His comments come as the province makes a paradoxical claim: that they don’t have detailed information around schools, but are making decisions based on data.
“I've said many times, we don't have the type of information that I think everybody would like to have which is exactly who transmitted to who and every school and every day care,” said Henry on Monday. “We do have some higher level information and we've had some deep dives that have been done in both Vancouver Coastal and Fraser Health in particular that we've presented to people.”
But Furness points out it may be more accurate for health officials to say they’re not looking for the information, rather than insisting they simply don’t have it or that it’s unavailable when other provinces are doing much more to track and document infections and COVID-19 behaviour in schools.
“If you’re not going and prospectively looking for cases in schools, if you’re not going and doing systematic sampling — and there’s a number of different ways to do that — but if you’re not doing that, you cannot make claims you understand transmission in schools,” he said. “British Columbia cannot make valid claims that it understands transmission in schools based on the measurement that it’s done.”
Zbar said that there are some take-home tests to collect mouth-rinse or gargle samples being distributed in the Surrey School District for families that may have trouble accessing testing, and points out anyone ordered to isolate gets a handout instructing them to go for testing seven days after the possible school exposure, whether they have symptoms or not.
What comes next?
Furness is urging the province to deploy its massive stockpile of unused rapid tests to schools.
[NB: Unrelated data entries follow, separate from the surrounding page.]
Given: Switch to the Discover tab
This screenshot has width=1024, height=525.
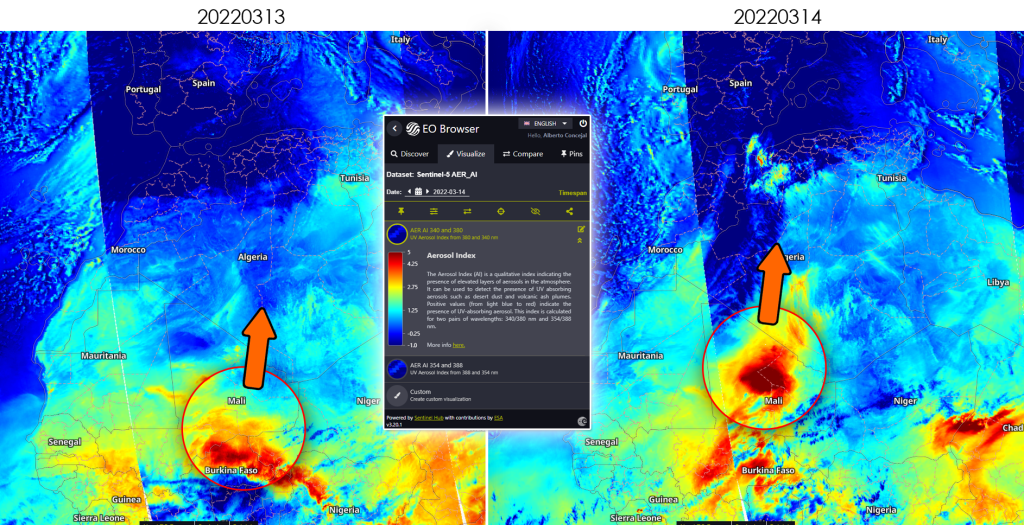Looking at the screenshot, I should coord(410,154).
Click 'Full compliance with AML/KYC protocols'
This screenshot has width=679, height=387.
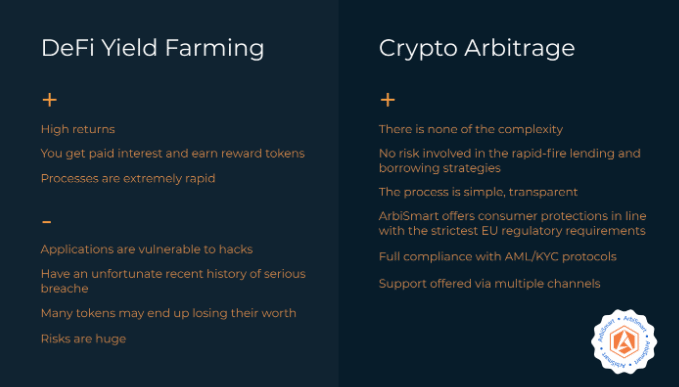[498, 257]
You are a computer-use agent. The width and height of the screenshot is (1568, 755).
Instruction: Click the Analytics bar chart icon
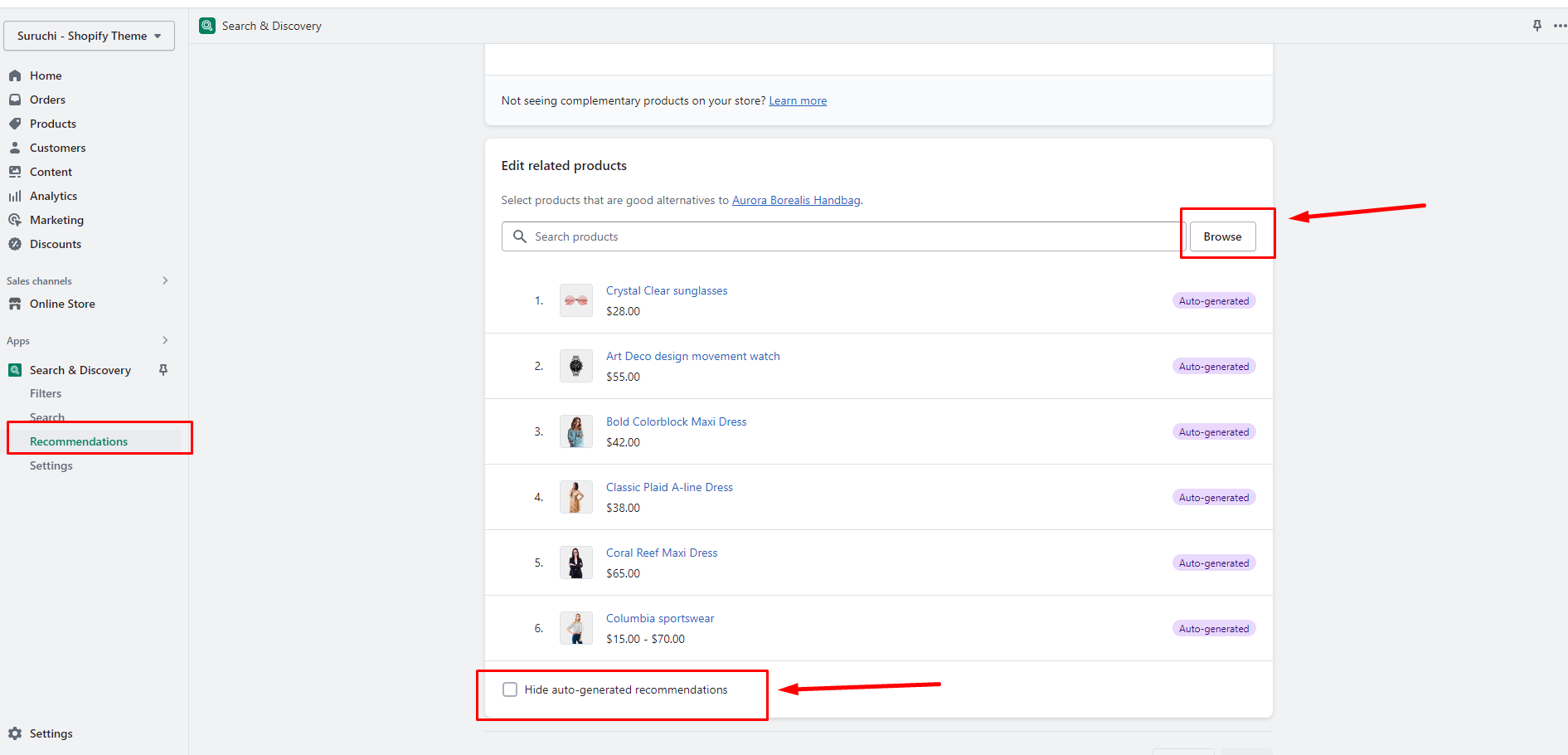(x=15, y=196)
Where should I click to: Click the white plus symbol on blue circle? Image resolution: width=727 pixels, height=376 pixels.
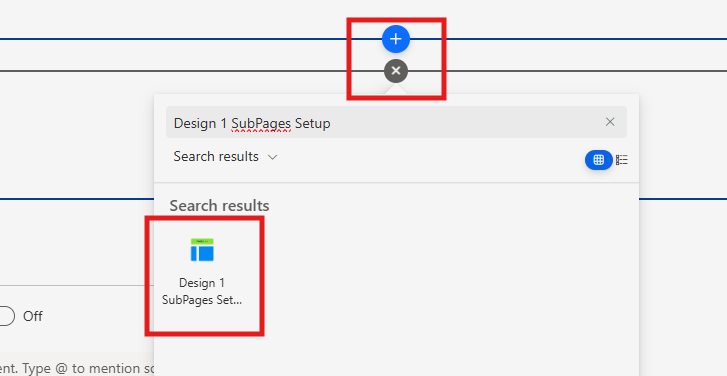pos(395,39)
According to the Public Health Agency of Canada, the federal government has sent 2,796,506 rapid tests to British Columbia, which has only distributed 401,243 from provincial warehouses; only 30,892 are reported used.
At the same time, Mooring is pushing for the latest analysis and information about who’s transmitting COVID-19 and in which schools so families, schools and administrators can respond accordingly.
“It feels like information gets hidden when it’s leaked to reporters and that does not instil confidence — especially when this is information we’ve been asking for all along,” she said. “We have an informed public and so this nonsense around presenting data the public doesn’t understand is just insulting and it’s a paternalistic approach that is very frustrating.”
Zbar said Fraser Health intends to look at how both variants and staff vaccinations have affected the situation in schools, but gave the impression it was unlikely that information would be available before the end of the school year.
Henry has often raised legal and privacy issues around her resistance to release more information, citing concerns about stigma. But BIPOC doctors and community advocates have joined academics and other community leaders urging more detailed information.
The high-level, province-wide or regional information provided by health officials undoubtedly has value and is important, but it also overlooks the impression that students in the same city are facing the same risk of exposure.
When CTV News asked Furness whether socioeconomic factors contributing to risk of exposure to COVID and getting sick he agreed, and said that was a key consideration. For example, a student living in a neighbourhood with low transmission rates and parents working from home in a spacious house is at considerably different risk than a student whose parents are both essential workers and living in a multi-generational household in a COVID hotspot.
“We’ve got to understand that asymptomatic transmission in kids is real,” said Furness, highlighting a much-discussed weakness in B.C.’s testing approach. “It happens a lot and kids may not get very sick and that’s a blessing — but that doesn’t mean they’re not getting their grandparents sick and that’s a very different story.”